Her heart though was never half so soft as that of her father, who seeing the marks on the face and part of the chest of his charge, and the rod that Kolwé held in his left hand became outraged. “Slaughter him Kayode, run him through with a knife! A rusty one I say! How dare, he do that to poor Aganyú!”
“Poor Aganyú you say? He is a murderer!” Kolwé squawked not unlike a bird that has had a stone thrown at it.
“As though you Kolwé the Brigand are much better,” Kayode snapped, seeing the startled expression of the other man he sneered. “Yes, I know of you and of thy vile misdeeds. I know of all the misdeeds; murder, extortion, theft, among many other crimes, yes I know, as I have been asking about you since I first heard you visiting my patient.”
Kolwé looked as though a solid bucket of cold water had been dropped upon him. He did not quite know what to say or do, this much was evident.
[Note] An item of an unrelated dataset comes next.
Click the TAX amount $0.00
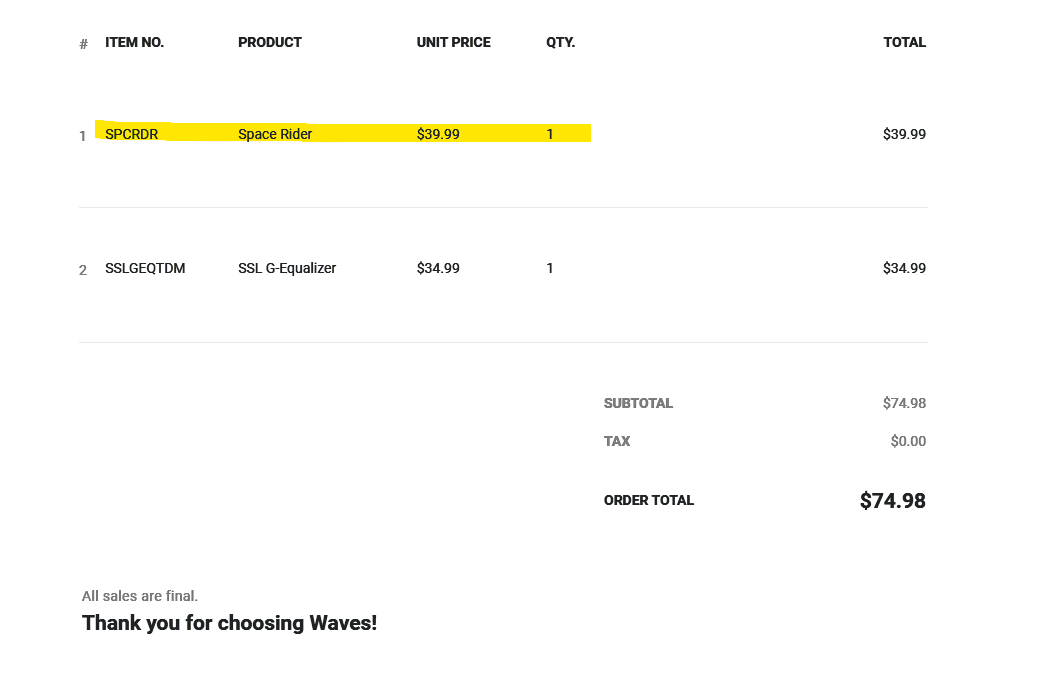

The plump young man looked on at the monk in bewilderment and outrage.
It was as he attempted to make a new flurry of indignant excuses for his actions that, the man before him interrupted him once more, this time with a single finger held up to his face. “Did you think I would not notice the fresh bruises that have appeared all over my patient, since that first night we took him in?”
“He is still a murderer! And what I did, I did mostly to greedy merchants and corrupted noblemen.” Kolwé excused himself to the disdain of the father and daughter.
“That may be so, though I know not how true it is,” Owalade snapped having at last lost all semblance of self-restraint, “But this man is under my protection and therefore you have no right to beat or humiliate or degrade him! To have beaten him- why I ought to beat you!”
“As though you could-” Kolwé began to say.